Tally every line of the records below that includes "title", and reply with the total alone.

Input data Block Start

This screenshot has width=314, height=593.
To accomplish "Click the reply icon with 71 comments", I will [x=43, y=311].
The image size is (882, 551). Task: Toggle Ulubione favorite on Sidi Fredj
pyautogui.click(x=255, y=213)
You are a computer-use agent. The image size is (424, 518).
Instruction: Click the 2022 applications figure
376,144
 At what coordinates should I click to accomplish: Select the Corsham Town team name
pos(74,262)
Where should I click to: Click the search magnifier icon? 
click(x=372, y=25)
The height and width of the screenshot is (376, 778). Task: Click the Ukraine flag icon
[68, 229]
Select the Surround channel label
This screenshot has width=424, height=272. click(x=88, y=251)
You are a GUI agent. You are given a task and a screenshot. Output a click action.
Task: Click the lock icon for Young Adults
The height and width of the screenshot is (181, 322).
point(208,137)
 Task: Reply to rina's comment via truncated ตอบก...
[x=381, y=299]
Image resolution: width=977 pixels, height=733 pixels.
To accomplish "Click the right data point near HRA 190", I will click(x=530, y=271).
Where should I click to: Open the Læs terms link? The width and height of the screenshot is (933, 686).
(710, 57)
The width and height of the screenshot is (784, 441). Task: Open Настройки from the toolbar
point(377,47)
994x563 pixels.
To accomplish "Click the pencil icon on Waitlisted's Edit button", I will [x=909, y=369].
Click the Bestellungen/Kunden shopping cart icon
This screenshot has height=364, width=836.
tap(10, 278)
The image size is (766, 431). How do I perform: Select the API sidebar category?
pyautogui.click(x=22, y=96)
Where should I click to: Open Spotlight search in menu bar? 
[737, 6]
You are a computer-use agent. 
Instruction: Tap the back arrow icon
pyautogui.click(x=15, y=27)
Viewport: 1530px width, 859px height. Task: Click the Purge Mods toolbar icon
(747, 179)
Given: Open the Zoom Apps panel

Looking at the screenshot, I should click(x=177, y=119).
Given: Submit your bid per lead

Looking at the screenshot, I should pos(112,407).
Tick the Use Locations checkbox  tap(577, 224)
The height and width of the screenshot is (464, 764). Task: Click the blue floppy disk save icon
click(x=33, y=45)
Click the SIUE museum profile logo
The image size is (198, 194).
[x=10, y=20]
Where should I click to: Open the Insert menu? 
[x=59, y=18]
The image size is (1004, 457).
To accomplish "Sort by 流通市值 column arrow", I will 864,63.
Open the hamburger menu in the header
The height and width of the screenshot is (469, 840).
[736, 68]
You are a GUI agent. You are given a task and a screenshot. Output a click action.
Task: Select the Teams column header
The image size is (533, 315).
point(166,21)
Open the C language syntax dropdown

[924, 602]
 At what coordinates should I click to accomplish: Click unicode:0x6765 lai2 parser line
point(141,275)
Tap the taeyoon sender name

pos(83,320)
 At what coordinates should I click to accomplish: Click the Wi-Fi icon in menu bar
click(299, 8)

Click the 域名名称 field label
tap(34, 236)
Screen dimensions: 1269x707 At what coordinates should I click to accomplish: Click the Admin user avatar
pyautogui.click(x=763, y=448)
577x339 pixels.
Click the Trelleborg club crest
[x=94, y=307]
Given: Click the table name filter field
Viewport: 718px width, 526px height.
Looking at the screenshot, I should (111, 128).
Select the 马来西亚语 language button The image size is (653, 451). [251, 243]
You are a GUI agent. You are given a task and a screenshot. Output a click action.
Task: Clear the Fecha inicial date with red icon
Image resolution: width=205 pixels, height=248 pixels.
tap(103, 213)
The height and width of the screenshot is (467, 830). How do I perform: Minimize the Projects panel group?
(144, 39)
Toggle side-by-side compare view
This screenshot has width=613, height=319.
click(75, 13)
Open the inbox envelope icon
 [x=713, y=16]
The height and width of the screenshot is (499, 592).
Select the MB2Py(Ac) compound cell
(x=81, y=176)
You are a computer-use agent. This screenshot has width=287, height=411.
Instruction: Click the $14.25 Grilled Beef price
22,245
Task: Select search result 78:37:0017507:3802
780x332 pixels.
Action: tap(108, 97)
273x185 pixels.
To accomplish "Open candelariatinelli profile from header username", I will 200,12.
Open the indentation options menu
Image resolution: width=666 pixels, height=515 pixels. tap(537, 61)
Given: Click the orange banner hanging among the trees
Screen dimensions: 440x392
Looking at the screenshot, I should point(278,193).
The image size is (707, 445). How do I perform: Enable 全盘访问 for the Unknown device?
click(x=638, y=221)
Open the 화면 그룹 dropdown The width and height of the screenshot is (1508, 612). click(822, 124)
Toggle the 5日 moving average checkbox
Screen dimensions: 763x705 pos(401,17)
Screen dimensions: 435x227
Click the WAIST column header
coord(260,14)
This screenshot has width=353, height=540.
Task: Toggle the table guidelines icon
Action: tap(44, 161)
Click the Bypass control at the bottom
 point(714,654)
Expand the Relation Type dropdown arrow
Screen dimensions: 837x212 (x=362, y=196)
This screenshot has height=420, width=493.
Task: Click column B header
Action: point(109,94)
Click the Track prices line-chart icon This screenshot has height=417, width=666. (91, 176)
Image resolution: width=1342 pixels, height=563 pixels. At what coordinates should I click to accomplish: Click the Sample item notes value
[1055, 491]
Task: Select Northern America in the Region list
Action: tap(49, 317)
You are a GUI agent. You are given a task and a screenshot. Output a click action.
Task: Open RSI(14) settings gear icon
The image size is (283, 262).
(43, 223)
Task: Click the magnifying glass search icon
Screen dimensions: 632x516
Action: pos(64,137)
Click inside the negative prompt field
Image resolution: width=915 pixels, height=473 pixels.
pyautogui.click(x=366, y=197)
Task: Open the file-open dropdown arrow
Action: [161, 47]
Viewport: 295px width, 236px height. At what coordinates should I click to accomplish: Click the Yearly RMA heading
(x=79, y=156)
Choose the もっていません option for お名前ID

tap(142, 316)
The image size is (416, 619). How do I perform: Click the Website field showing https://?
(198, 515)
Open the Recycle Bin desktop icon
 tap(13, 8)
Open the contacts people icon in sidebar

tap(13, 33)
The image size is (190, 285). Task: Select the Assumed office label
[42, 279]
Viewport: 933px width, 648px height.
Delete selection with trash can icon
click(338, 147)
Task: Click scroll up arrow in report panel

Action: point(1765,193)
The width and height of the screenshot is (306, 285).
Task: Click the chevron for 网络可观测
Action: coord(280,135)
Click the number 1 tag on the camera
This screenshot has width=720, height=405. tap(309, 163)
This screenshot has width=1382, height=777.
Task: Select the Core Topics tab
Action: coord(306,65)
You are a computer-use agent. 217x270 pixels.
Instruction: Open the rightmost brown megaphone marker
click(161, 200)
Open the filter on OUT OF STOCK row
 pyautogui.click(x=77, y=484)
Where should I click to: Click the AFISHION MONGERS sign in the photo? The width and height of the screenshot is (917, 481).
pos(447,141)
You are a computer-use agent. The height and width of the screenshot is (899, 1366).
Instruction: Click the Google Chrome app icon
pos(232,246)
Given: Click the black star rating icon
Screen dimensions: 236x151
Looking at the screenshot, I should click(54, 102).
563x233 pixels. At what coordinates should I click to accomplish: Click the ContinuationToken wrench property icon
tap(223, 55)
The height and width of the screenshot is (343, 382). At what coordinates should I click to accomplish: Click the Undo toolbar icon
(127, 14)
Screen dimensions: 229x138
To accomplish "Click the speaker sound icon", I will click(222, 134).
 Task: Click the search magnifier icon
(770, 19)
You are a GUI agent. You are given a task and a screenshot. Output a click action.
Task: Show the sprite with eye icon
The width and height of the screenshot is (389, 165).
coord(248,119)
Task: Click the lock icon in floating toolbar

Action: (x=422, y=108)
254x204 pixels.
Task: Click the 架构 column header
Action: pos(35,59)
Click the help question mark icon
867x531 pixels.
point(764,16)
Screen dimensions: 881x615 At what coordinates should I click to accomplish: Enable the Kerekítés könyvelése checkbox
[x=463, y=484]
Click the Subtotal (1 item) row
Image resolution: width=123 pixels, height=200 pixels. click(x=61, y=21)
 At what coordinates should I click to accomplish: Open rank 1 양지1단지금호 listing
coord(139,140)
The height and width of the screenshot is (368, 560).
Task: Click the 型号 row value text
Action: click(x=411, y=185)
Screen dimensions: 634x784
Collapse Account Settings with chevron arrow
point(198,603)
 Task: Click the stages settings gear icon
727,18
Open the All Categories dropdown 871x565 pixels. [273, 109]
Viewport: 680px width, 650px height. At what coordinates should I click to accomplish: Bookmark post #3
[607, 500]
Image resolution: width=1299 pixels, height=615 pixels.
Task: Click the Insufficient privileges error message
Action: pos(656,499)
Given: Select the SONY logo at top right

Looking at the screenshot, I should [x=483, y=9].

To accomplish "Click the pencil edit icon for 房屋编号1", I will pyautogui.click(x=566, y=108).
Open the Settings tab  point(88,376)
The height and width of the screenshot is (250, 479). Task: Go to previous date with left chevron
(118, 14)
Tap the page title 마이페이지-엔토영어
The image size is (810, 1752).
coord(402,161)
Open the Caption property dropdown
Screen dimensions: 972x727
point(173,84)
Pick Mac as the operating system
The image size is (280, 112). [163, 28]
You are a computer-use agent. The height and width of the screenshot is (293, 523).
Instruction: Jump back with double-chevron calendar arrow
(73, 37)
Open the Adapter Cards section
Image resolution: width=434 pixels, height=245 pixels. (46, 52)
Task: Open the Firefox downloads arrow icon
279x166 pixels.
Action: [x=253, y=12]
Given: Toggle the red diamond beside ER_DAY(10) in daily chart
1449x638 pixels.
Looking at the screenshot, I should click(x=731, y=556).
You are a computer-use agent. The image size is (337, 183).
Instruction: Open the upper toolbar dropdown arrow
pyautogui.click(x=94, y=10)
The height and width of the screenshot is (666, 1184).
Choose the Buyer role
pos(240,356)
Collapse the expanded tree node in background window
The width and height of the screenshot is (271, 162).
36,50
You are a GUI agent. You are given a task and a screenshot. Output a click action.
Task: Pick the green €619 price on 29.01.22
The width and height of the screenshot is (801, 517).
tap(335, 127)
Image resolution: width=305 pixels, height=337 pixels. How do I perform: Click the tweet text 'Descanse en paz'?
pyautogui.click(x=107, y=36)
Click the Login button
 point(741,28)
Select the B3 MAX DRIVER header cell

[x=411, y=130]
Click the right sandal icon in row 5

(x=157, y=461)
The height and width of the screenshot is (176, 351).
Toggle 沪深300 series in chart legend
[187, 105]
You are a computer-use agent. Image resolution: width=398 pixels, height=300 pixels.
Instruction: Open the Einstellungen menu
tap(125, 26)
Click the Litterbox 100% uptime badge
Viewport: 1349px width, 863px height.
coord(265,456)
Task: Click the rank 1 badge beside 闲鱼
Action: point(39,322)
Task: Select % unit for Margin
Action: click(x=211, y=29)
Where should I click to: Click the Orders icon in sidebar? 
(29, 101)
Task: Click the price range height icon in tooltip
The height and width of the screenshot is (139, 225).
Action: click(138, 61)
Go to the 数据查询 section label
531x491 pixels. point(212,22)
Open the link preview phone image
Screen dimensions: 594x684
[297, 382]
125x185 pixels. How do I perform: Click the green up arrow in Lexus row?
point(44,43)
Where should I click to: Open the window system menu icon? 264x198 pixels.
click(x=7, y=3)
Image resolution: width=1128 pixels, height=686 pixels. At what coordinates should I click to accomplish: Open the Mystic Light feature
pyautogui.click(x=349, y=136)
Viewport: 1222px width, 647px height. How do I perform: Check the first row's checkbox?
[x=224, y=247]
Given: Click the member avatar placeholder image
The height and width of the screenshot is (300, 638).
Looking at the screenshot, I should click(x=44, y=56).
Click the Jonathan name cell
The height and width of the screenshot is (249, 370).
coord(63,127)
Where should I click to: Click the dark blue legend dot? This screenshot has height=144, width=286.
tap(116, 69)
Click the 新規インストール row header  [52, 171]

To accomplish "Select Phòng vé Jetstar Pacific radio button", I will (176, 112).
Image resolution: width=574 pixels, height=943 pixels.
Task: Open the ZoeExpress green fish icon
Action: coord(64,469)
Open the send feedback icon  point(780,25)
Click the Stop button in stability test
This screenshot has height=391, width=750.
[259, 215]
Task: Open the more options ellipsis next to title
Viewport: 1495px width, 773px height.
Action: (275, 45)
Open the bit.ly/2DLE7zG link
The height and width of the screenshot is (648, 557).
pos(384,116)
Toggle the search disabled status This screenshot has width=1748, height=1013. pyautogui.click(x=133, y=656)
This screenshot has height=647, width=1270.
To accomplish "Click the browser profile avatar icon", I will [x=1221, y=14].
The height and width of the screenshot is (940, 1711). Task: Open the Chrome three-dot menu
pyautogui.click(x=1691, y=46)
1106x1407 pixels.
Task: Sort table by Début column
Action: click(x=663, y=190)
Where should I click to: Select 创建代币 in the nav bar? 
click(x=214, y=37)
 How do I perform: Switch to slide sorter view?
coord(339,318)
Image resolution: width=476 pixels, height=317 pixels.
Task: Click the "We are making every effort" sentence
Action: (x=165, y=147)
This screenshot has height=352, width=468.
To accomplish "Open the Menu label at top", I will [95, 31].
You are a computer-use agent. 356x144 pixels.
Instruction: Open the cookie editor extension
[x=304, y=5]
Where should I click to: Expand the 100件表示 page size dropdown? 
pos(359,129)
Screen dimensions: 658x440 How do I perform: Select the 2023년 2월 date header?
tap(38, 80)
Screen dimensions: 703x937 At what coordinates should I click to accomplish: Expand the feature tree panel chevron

Input data Block End

Solution » 2